**Text section:**
---------------

Print

Print


Catherine,
After I had taken the time to read (most of) the Notice of Inquiry and
Report by the Copyright Office, I too felt that the original e-mail was
hyperbolic. Nonetheless, I still felt compelled to write a letter to the
Copyright Office with my input. I think there is an element of truth to
some of the claims in the hyperbolic e-mail, but the graphicpolicy.com
article you just sent us a link to seems a more accurate interpretation.

My take is that the Report recommends that the risk to people using
orphaned works is removed as long as those people did a diligent search for
the copyright holder. I don't recall that had anything to do with being a
part of a Collective Management Organization (CMO) or not. (Although if it
did I think membership in a CMO should be opt-in, not opt-out). I object to
their recommendation.

Here are a couple excerpts from my letter to the Copyright Office:

"[Y]our report gives me the impression that copyright law should exist
primarily to facilitate people’s ability to legally make use of existing
intellectual properties. In my view, that is a fundamental shift in purpose
with potentially terrible consequences. I believe the primary purpose of
copyright law is and should be to protect the rights of creators of
intellectual property, thereby enabling creators to make a living and
create more works."

---------------

**Recorded data:**
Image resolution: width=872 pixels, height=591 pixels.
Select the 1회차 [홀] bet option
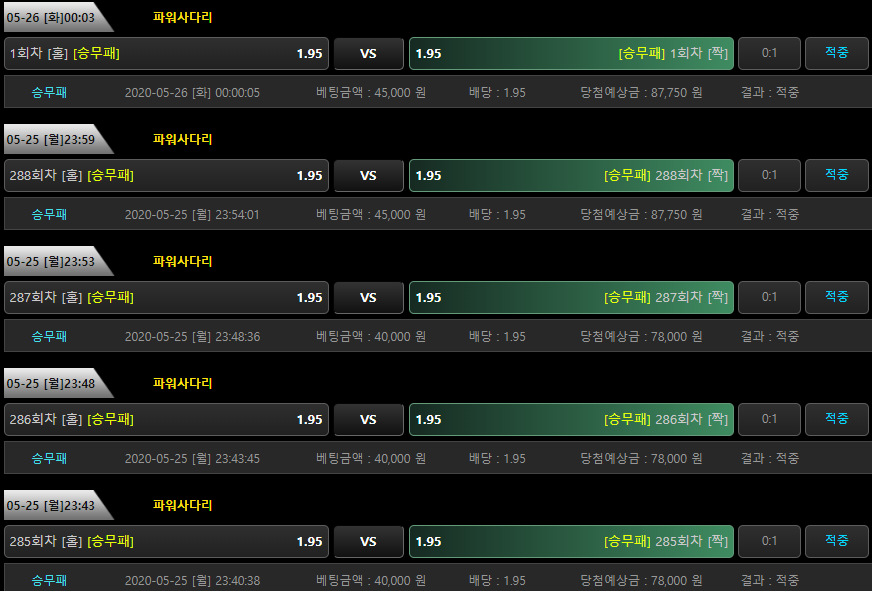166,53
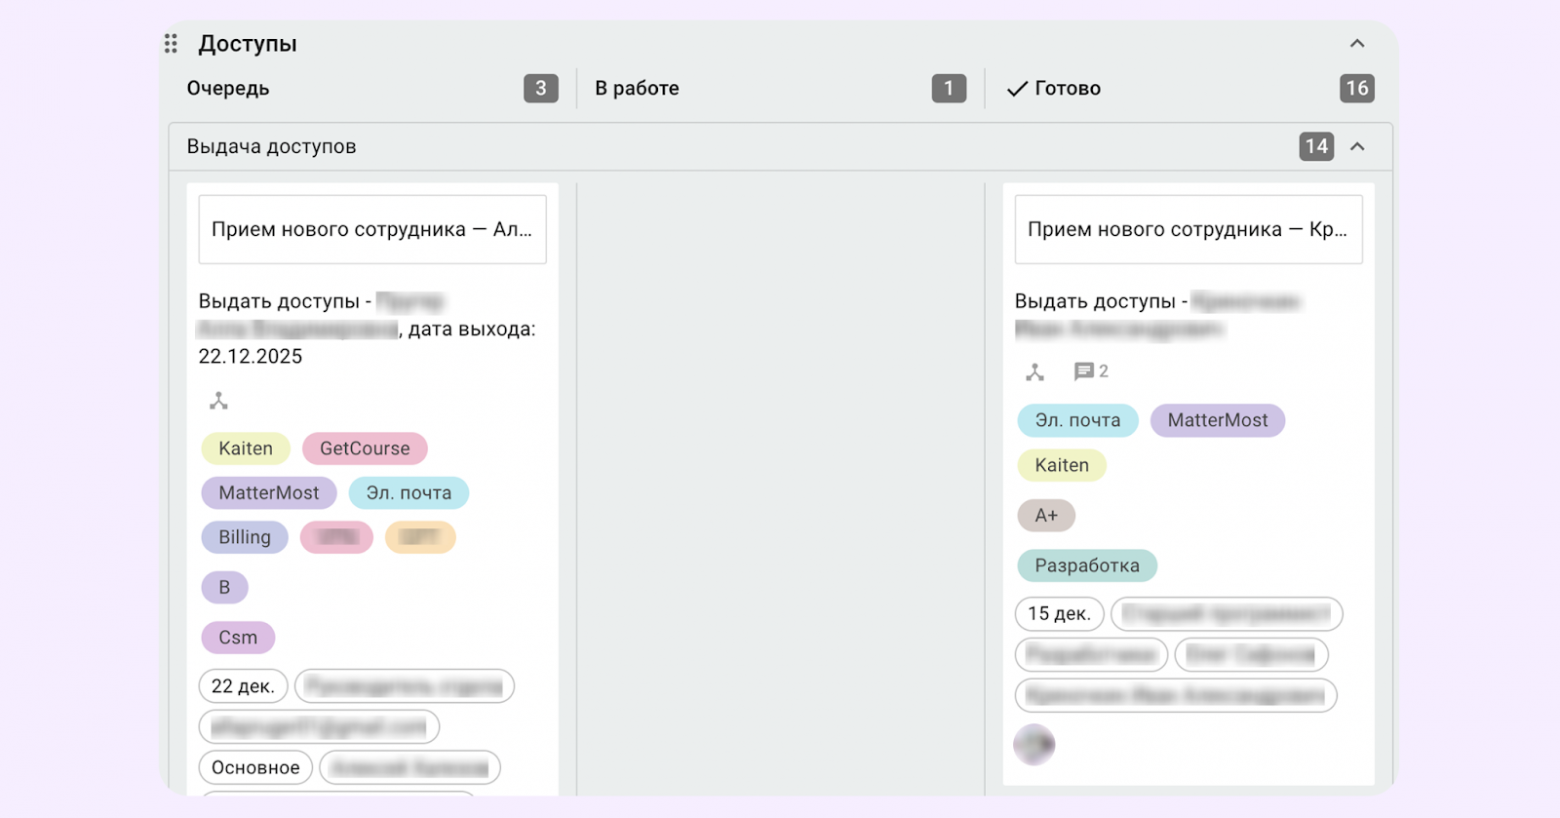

---------------

**Problem to solve:** Extend the letter responding to the Copyright Office report on orphaned works, beginning immediately after its final sentence.

**Answer to this task:**
"I believe your proposed changes to the Copyright Act are trying to solve a
problem that is not large or insidious. Indeed, in your own document (pp.
48-49) you state: “*We believe, however, that as search capabilities grow
and more artists make themselves known via searchable image registries like
PLUS (Picture Licensing Universal System), there will be a smaller and
smaller likelihood that owners of orphan works will not be able to be
connected with those who want to use their works.*” I agree with the
sentiment that it’s becoming easier to discover the creators of images,
although I’m doubtful it’ll be through registries like PLUS.... Since it
seems probable that fewer and fewer works will become orphans, why must we
drastically change the existing Copyright Act in order to solve a problem
that will lessen over time anyway? It seems to me that your proposed
“solution” of removing the risks for users of orphan works may cause a much
bigger problem than it hopes to solve."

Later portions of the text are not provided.